_Your objective:_
A word-for-word copy of the entries is needed, and it should contain no images.

──────── Supplied records

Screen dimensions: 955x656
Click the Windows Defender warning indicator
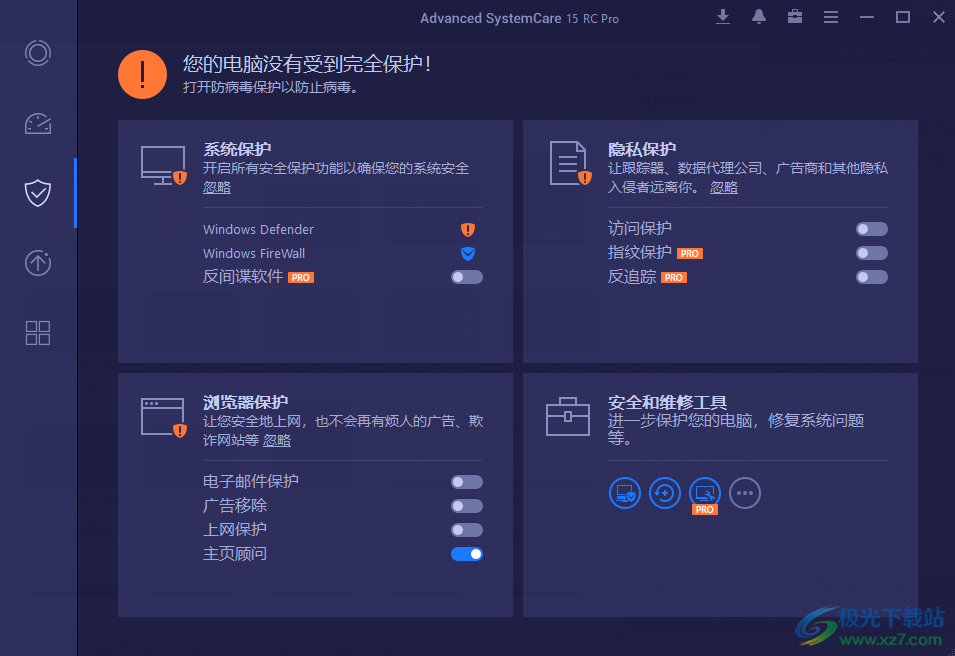467,229
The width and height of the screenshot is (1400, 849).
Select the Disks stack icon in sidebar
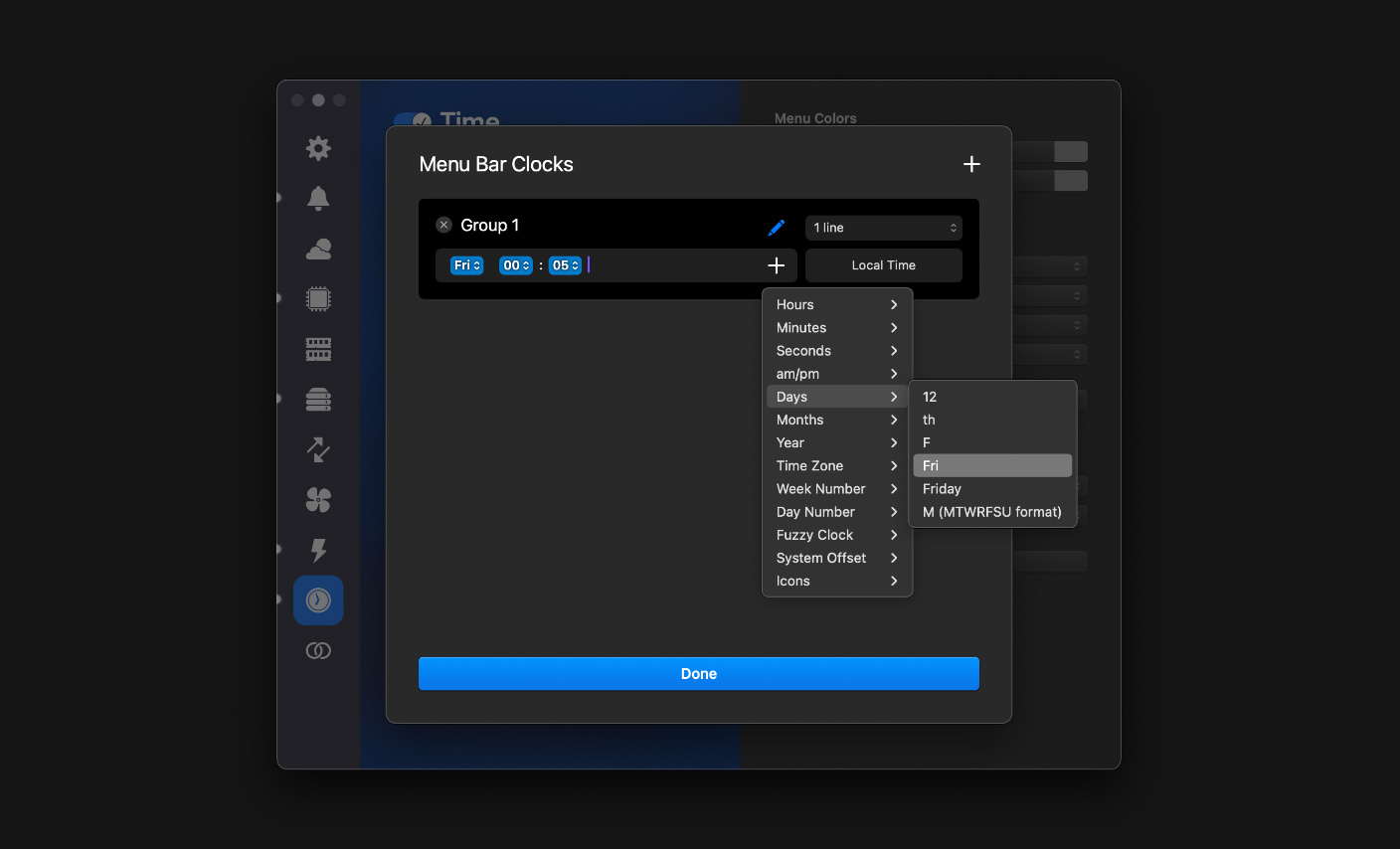point(318,400)
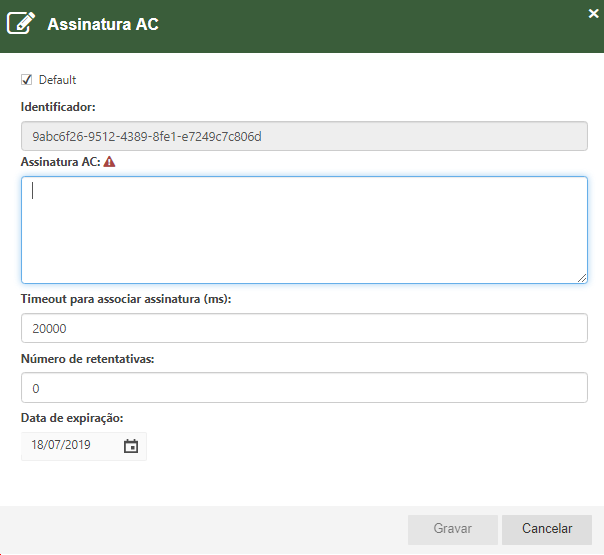The width and height of the screenshot is (604, 555).
Task: Click the Default checkbox label text
Action: pyautogui.click(x=57, y=80)

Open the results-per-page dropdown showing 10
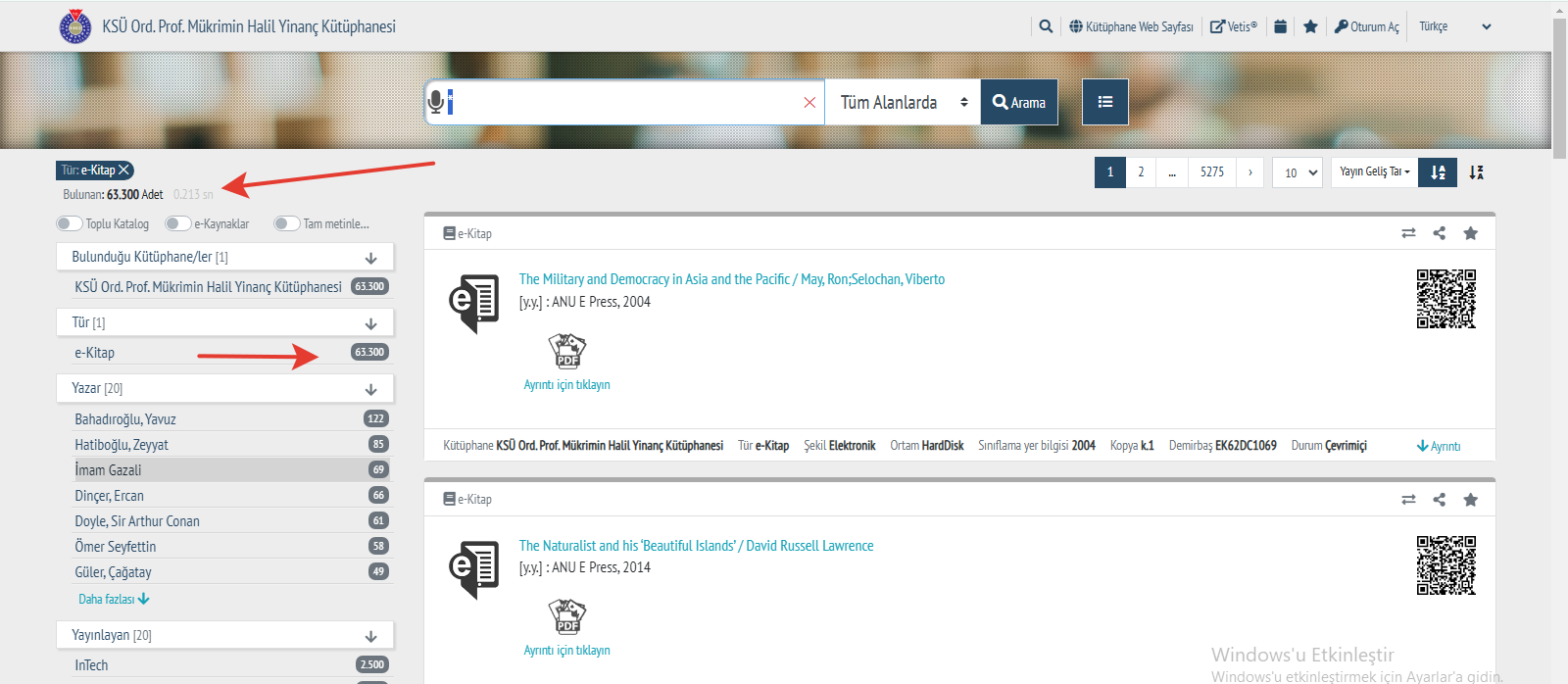click(x=1298, y=172)
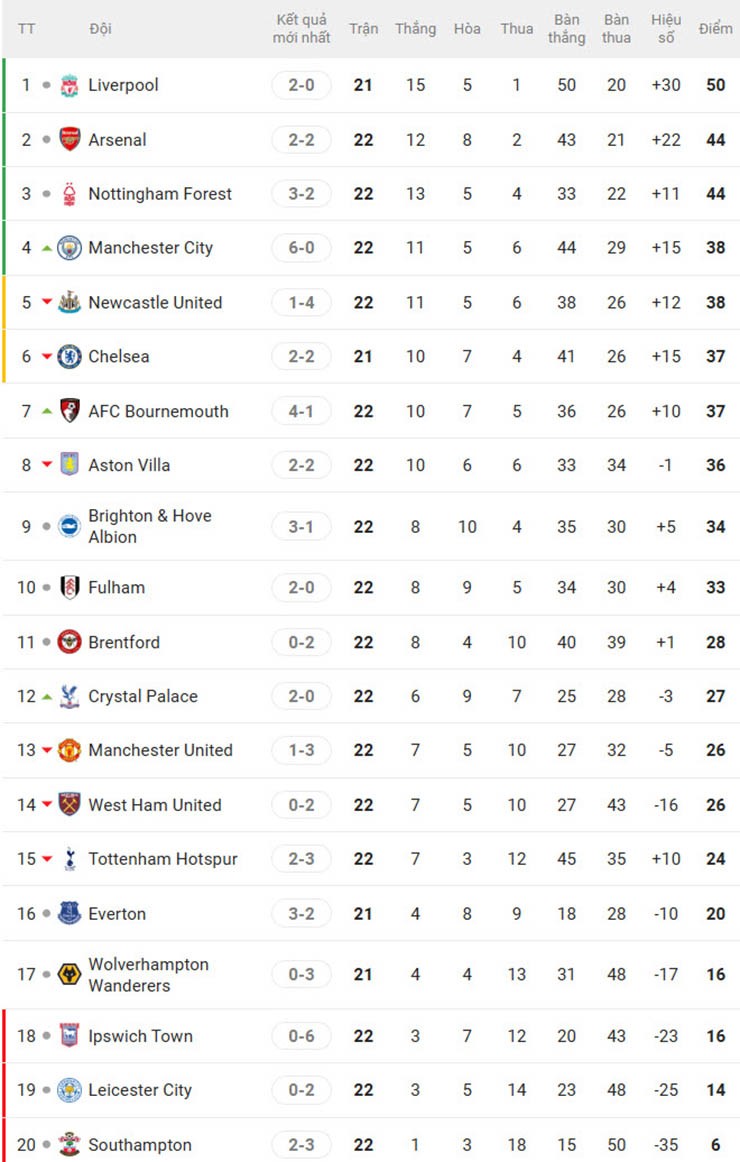Click the Manchester City crest icon
The height and width of the screenshot is (1162, 740).
69,248
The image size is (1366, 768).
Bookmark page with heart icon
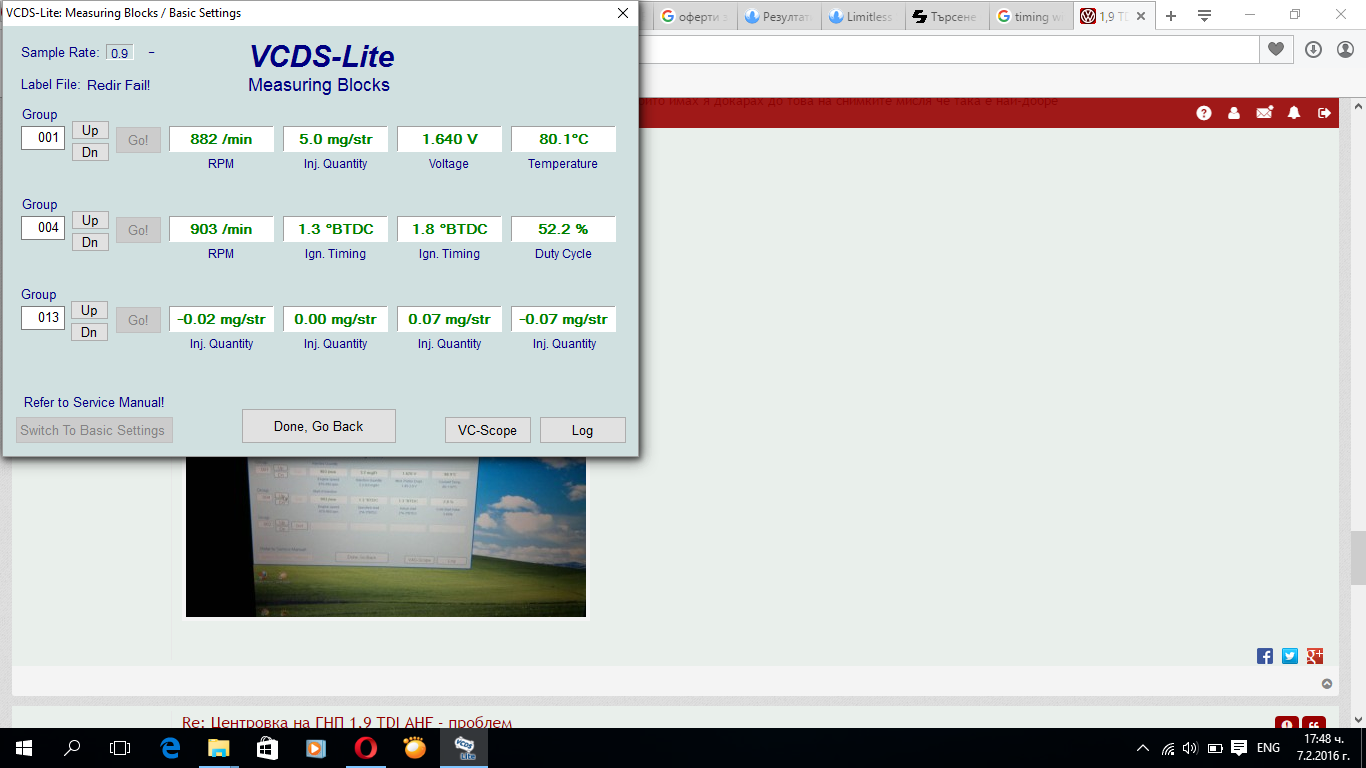pyautogui.click(x=1275, y=49)
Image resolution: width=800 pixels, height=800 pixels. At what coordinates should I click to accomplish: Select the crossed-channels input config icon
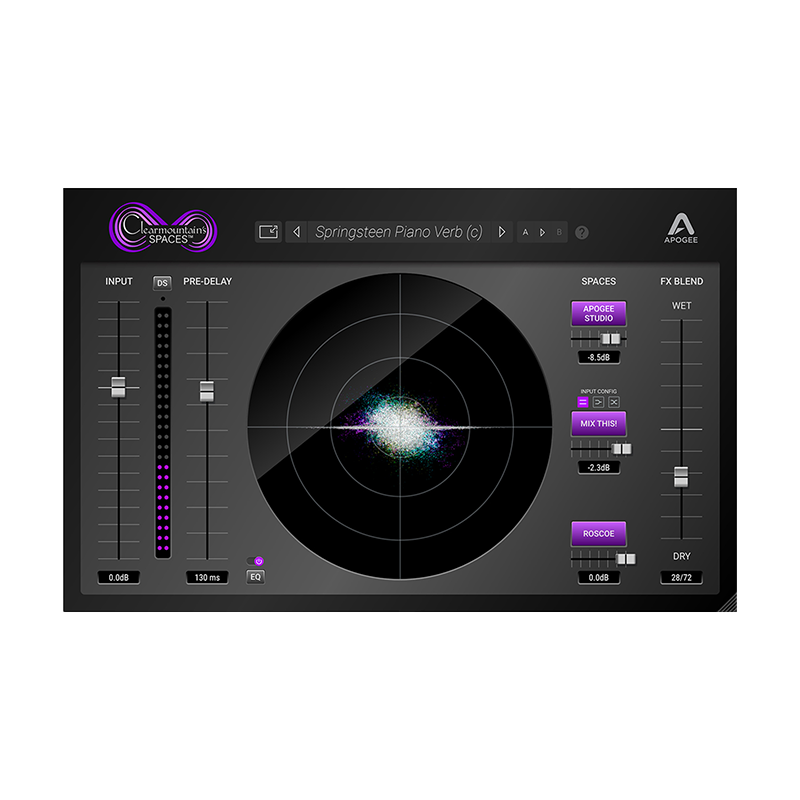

────────────────

_Exercise solution:_
Screen dimensions: 955x656
Click the Windows Defender warning indicator
467,229
The width and height of the screenshot is (1400, 849).
Select the Disks stack icon in sidebar
point(318,400)
The width and height of the screenshot is (604, 555).
Task: Click the Default checkbox label text
Action: pyautogui.click(x=57, y=80)

Open the results-per-page dropdown showing 10
click(x=1298, y=172)
Click the Manchester City crest icon
The height and width of the screenshot is (1162, 740).
69,248
The image size is (1366, 768).
Bookmark page with heart icon
pyautogui.click(x=1275, y=49)
Image resolution: width=800 pixels, height=800 pixels. At what coordinates should I click to accomplish: Select the crossed-channels input config icon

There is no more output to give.